» **Document section**:
◆ ◆ ◆ ◆

Friday, August 30, 2013

Beware That "Central Obesity" or "Visceral Fat"

What a great evening to run across the latest health news about the kind of obesity that can really do you in. My reading came after I had indulged in KFC for dinner for the first time in maybe six months.

Oh come on, food nannies, I can splurge on the Colonel's fare once in a long while, can't I?  By the way, I took the cashier up on his offer of packets of honey to go with the biscuits and chicken, and found them tasty. But afterwards I read the packet and found that they are actually "honey sauce." Top ingredient: "High fructose corn syrup" -- yeah, the bad stuff. Each packet is a whopping 7 percent honey. As small as the packets are, how much money does KFC save by whipping up this fake-honey concoction as opposed to squirting some real honey in there?

Anyway, back to the news of the day. From the online HealthDay News, I learned that some folks who are of "normal weight" but have too much belly fat actually may be at higher risk of heart disease than some folks who are categorized as "obese." Again, this shows how misleading the body mass index (BMI) can be in relating weight to height and telling us if we are okay or obese. I wrote the other day about a scientific finding that the BMI should be replaced by a more accurate measure.

The newest study by a cardiologists' team at the Mayo Clinic "found that normal-weight people who have what is called central obesity are at almost three times greater risk of dying from heart disease and two times greater risk of dying from any cause than those of normal weight with a normal waist-to-hip ratio."

◆ ◆ ◆ ◆

» **Entries shown**:
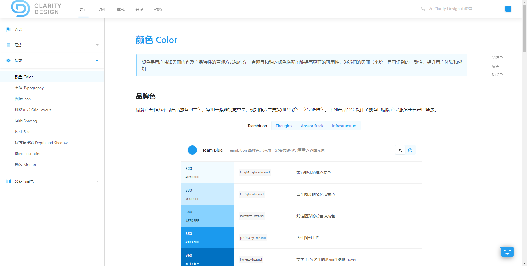
Task: Switch to the Thoughts tab
Action: click(x=284, y=126)
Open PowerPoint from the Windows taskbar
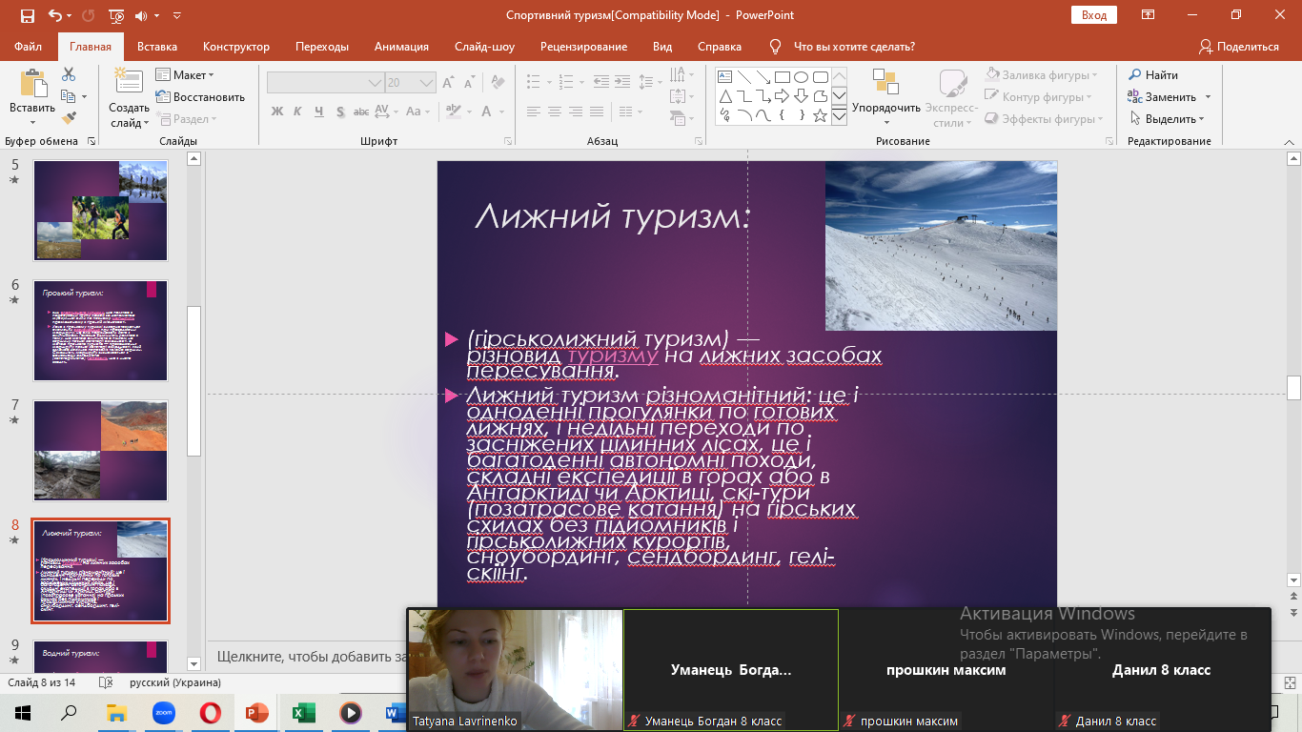The image size is (1302, 732). click(256, 713)
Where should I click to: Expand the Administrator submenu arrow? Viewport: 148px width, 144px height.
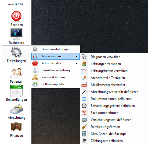[x=77, y=64]
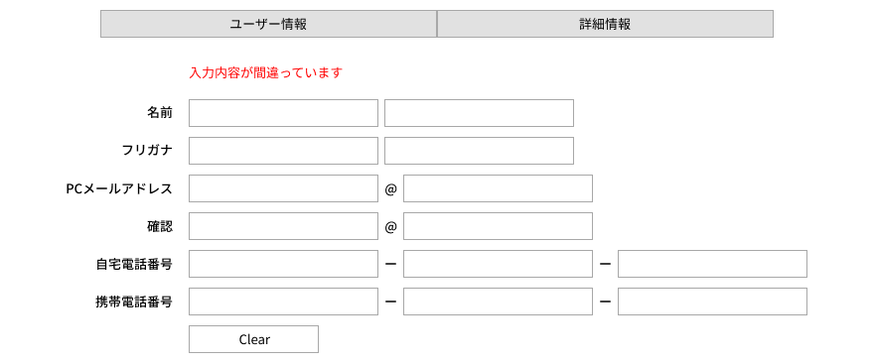Select the 確認 email domain field after @
This screenshot has height=363, width=874.
[x=498, y=226]
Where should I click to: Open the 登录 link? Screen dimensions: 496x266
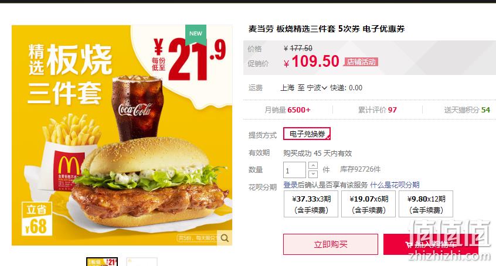[x=290, y=185]
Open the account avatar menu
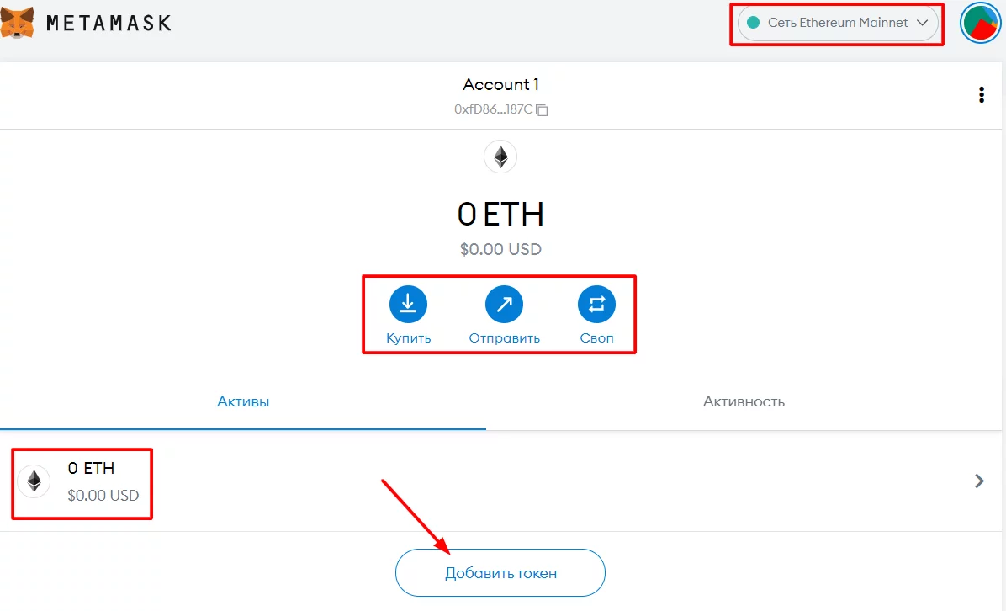1006x611 pixels. (979, 23)
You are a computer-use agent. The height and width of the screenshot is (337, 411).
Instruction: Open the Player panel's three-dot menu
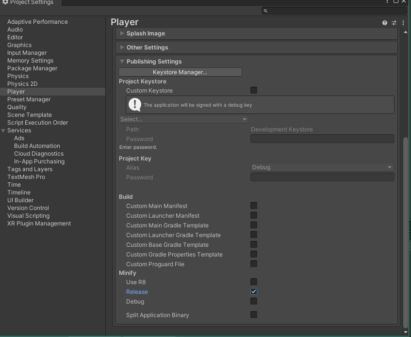click(x=403, y=23)

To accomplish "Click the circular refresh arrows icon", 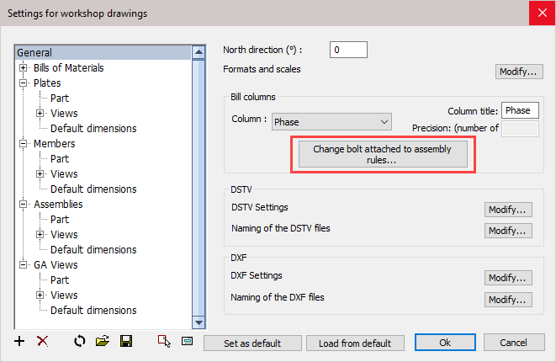I will point(81,342).
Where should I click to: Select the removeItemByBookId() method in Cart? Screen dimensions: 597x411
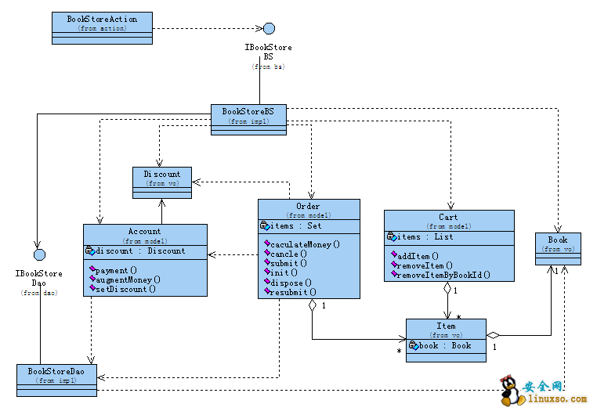click(443, 275)
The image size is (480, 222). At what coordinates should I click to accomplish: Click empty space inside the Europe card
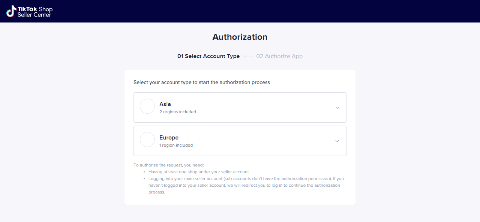click(x=263, y=141)
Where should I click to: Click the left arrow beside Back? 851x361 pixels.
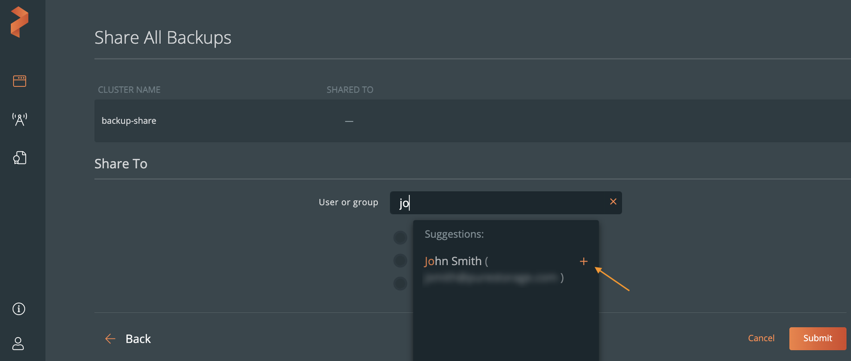pos(110,339)
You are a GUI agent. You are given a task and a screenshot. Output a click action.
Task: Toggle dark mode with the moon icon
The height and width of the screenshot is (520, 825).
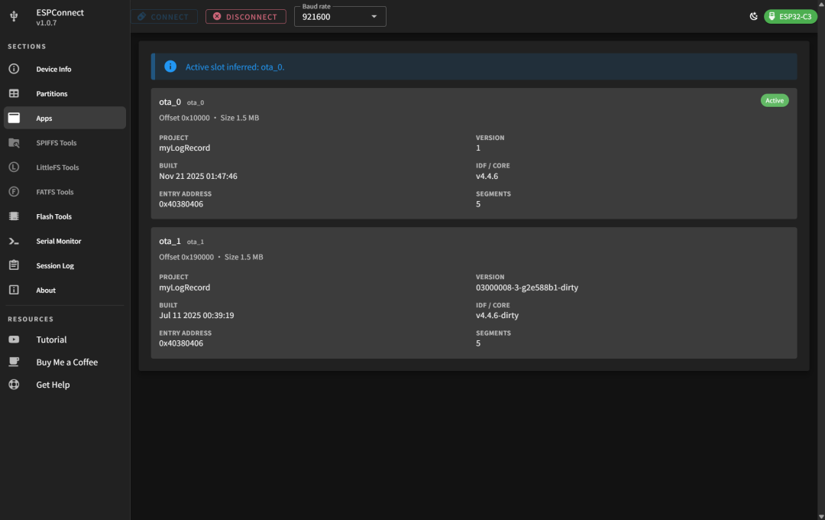point(754,15)
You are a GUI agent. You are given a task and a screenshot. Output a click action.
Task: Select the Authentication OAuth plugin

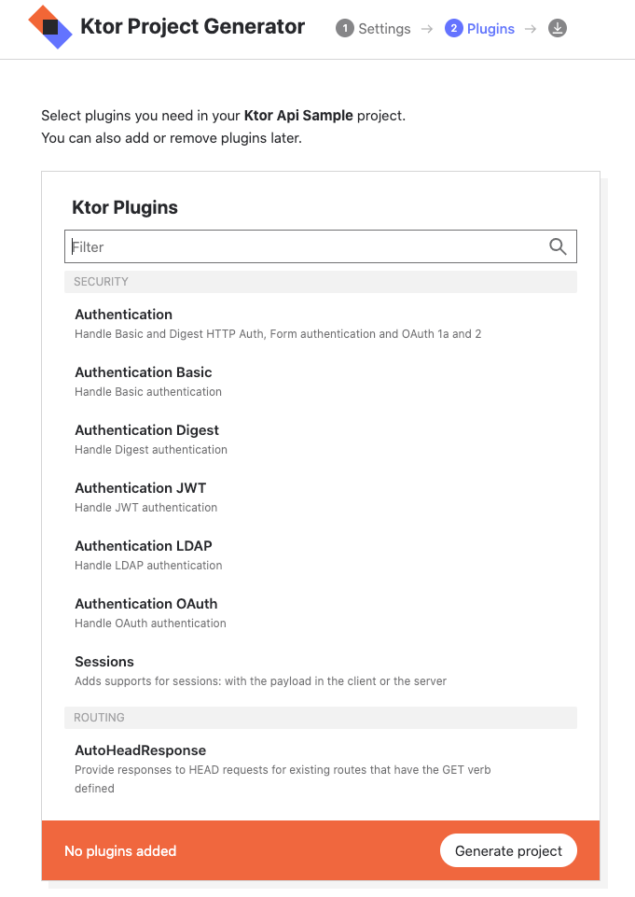[146, 604]
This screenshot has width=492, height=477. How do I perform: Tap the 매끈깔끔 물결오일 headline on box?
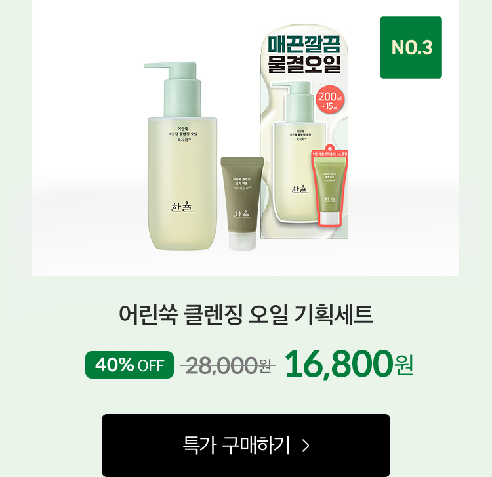[x=304, y=54]
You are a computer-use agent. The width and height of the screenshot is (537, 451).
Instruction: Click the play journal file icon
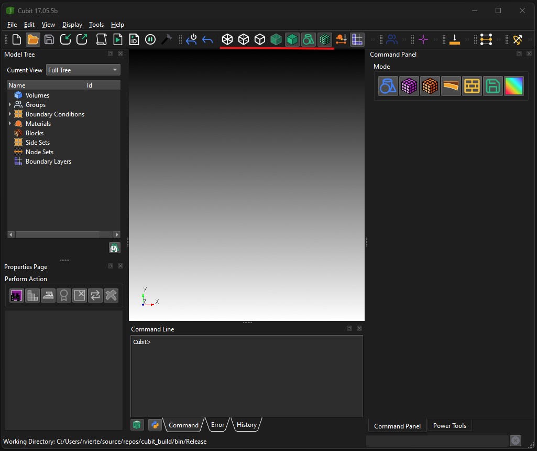click(117, 39)
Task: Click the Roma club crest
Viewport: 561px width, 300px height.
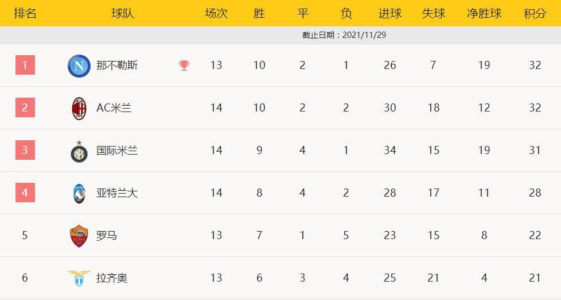Action: 79,236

◆ ◆ ◆ ◆

» **Exercise requirements**:
Continue the blog post on central obesity and belly fat, picking up after its last sentence. The lines above have no connection to the blog post on central obesity.

» **Response**:
So you could have a BMI telling you your weight is in the "normal" range, and yet if you have central obesity -- that is, excessive fat in the abdomen -- you may have a higher health risk than some people rated as obese. That's because central obesity elevates insulin resistance. And people with this accumulation of fat around the middle tend to have less fat in parts of the body where fat might be protective, such as the legs and hips. Oddly enough, some obese people do have fat in areas where it may be protective; furthermore, they tend to have more muscle mass than the centrally obese but normal-weight folks. Wow!

What does this mean in everyday terms? A WedMD article by Sonya Collins discusses the fat we can see (the fat we fret about) versus the fat we can't see -- the "visceral fat," and that is precisely the fat about which we should be concerned. If you have too much, it can start settling and storing in and around the heart and liver, and cause real problems.

How can you tell if you have too much visceral fat? A CT scan or MRI are the most accurate measures, but they are expensive and can't be ordered up routinely. The most practical way for most of us is to wrap a tape measure around the waist while we are standing, and then read and weep at the numbers. A woman's waist size should be below 35 inches, and a man's should be sub-40 inches.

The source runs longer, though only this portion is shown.